Ho Lab: Research Topics

Molecular Parasitology , RNA Modification and Repair


Department of Infection Biology, Faculty of Medicine


mRNA Cap Formation in Parasitic Protozoan

Our primary research interest is to understand the gene expression of eukaryotic parasites with a goal in identifying parasite-specific processes that can be exploited as targets for novel therapeutic interventions. In particular we have focused on how messenger RNA acquire 5’ cap in trypanosomes, parasites that responsible for major public health concerns, such as sleeping sickness in humans and Nagana in cattle. Capping is an essential modification to mRNA to protect the mRNA from degradation and to enhance protein synthesis. We have selected trypanosome as a model system because this organism has a unique form of cap, called cap 4, which consists of the standard cap with additional methylations at seven sites within the first four nucleosides.

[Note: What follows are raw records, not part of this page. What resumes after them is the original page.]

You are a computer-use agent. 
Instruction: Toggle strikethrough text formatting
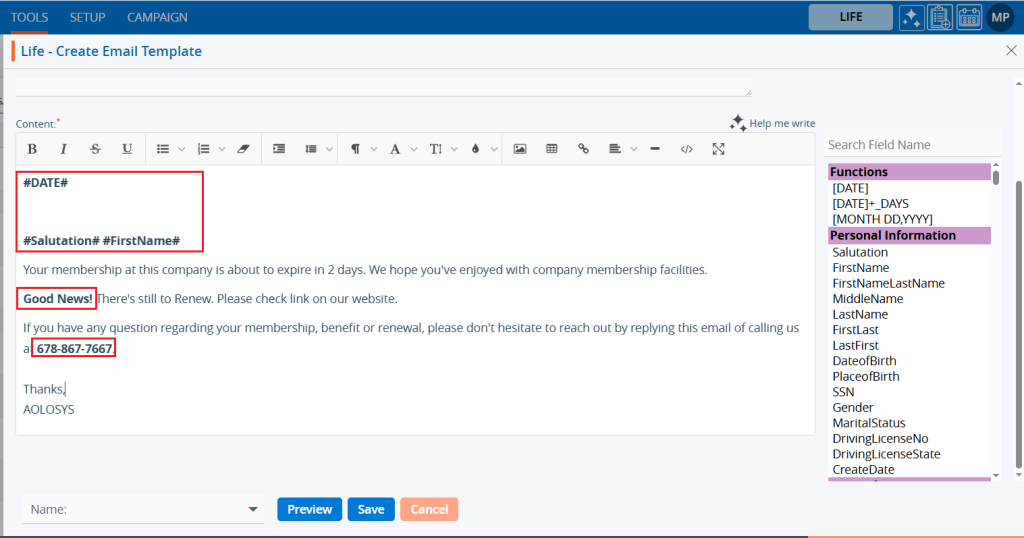pos(95,149)
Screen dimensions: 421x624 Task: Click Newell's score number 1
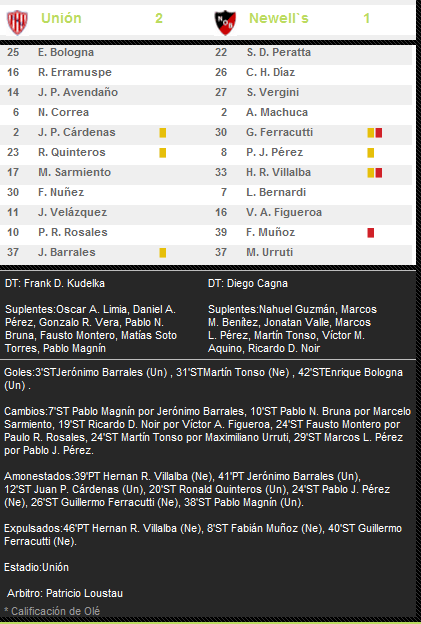pyautogui.click(x=366, y=18)
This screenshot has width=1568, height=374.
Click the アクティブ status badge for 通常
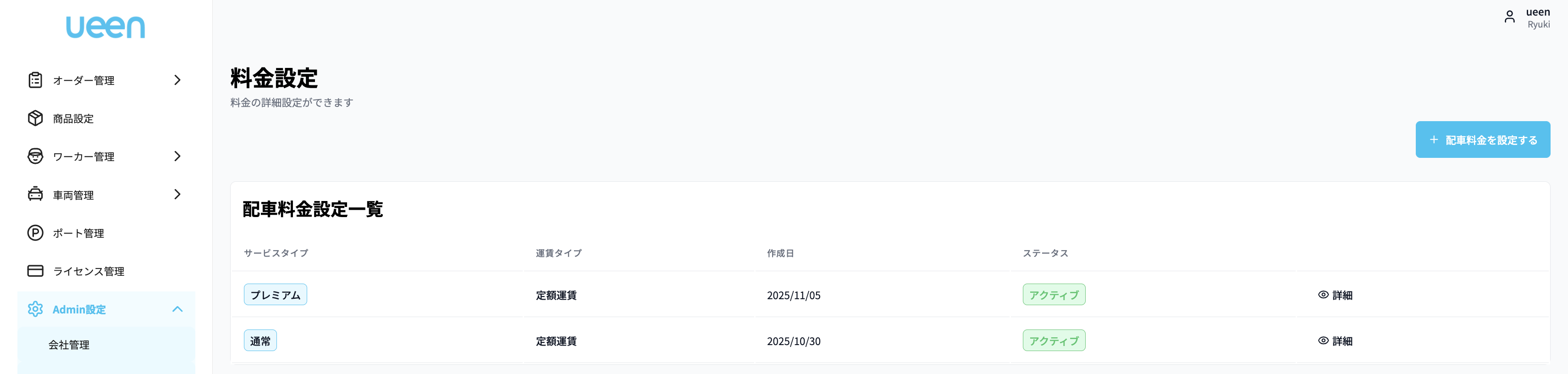click(x=1054, y=341)
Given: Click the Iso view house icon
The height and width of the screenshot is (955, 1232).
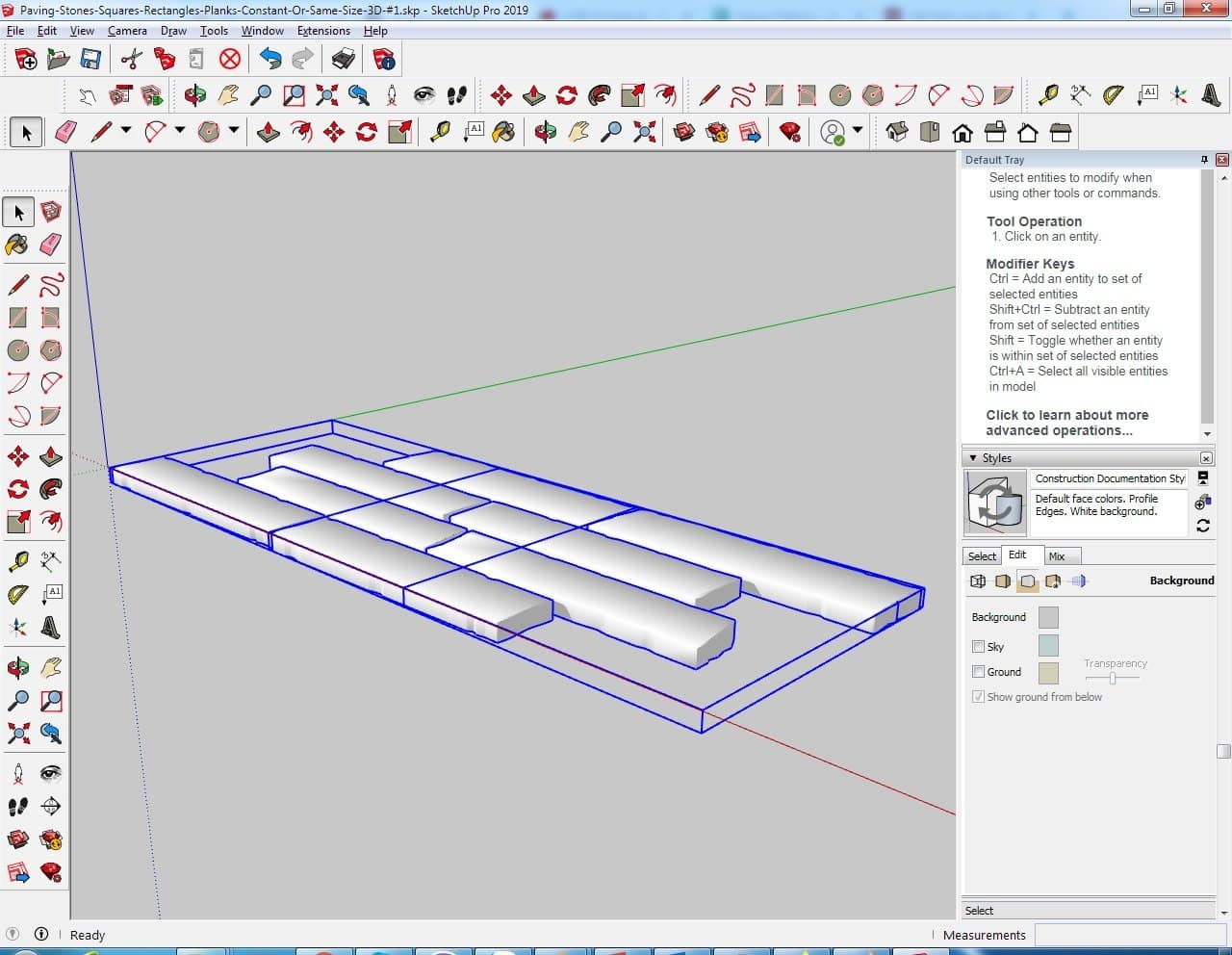Looking at the screenshot, I should coord(897,132).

Cap 4 is synthesized on the short spliced leader RNA (SL RNA) and then transferred to protein coding pre-mRNA by trans-splicing. Cap 4 and the trans-splicing process are unique to kinetoplastid parasites, which includes Trypoanosoma cruzi and Leishmania spp., which are responsible for Chagas’ disease and Leishmaniasis, respectively. As such, biochemical and molecular characterization of the trypanosome capping enzyme will result in a better understanding of how gene expression is regulated in these parasites and identification of effective drug targets against parasites responsible for a broad range of tropical diseases.

  1. Characterize the catalytic mechanisms of individual capping enzyme components to determine their unique enzymatic properties.

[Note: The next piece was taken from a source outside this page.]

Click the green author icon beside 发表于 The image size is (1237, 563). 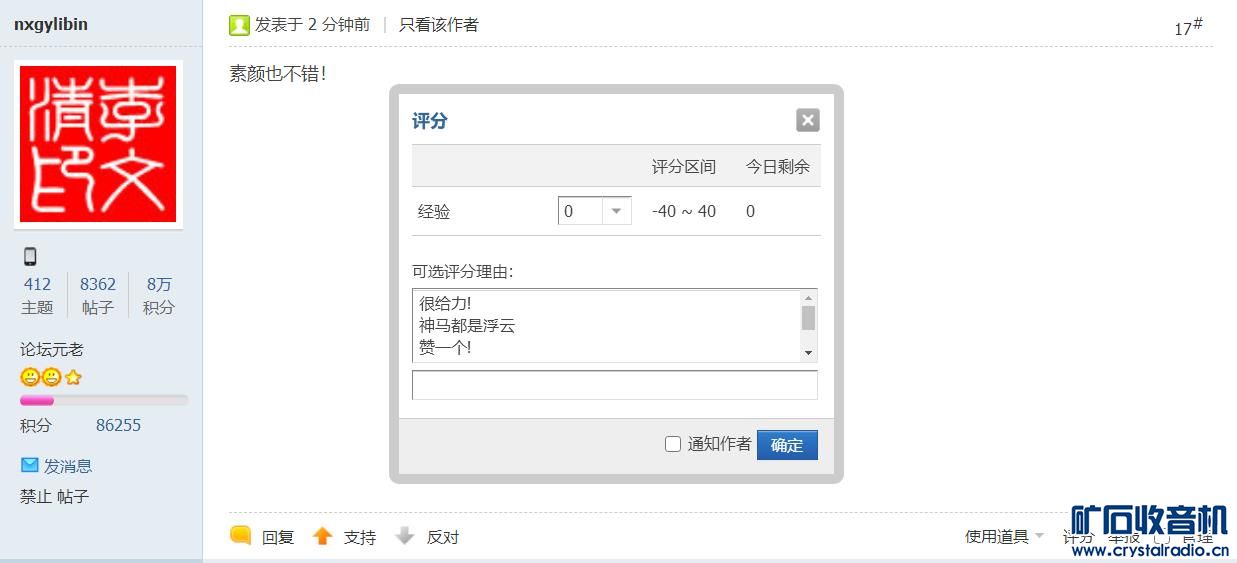(239, 25)
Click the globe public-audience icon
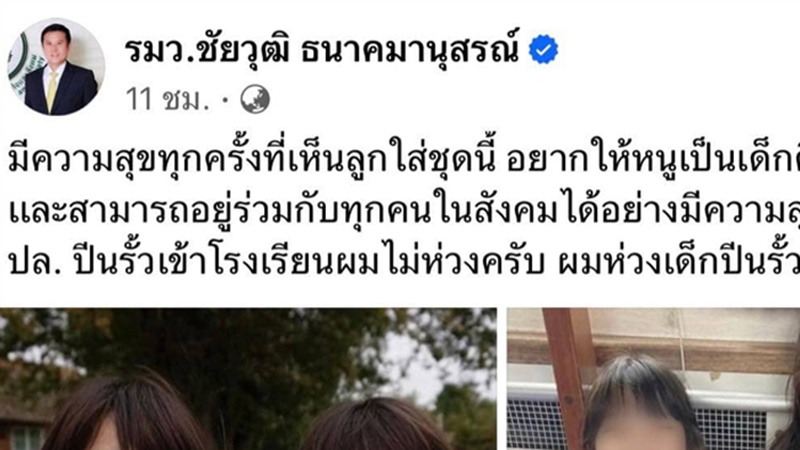The width and height of the screenshot is (800, 450). click(255, 99)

  2. Down-regulate expression of the T.brucei capping components by RNAi to examine the consequences of depleting capping enzymes on viability, SL RNA cap synthesis, cap 4 methylation and mRNA trans-splicing in vivo.

  3. Dissect the mechanism of cap 4 methylation and role of cap 4 in gene regulation in this parasite.

Mechanism of RNA Ligase

Living cells are under constant attack by various environmental and cellular agents that induce breakage of both DNA and RNA. If not repaired, this type of genomic damage can lead to changes in gene expression, mutation, or even cell death. While elaborate DNA repair pathways are understood in reasonable detail, our knowledge of how damage to RNA molecules is recognized and repaired remains very limited. One of the few facts that have been established is that RNA ligase - an enzyme that recognizes breaks in an RNA chain and joins the two ends together - is a key component of this repair process.

Key questions we aim to address in this project are:

  1. How does RNA ligase recognize breaks in RNA?

  2. What are the structural features of RNA ligases that account for its nucleic acid recognition?

  3. What is the physiological target of RNA ligases?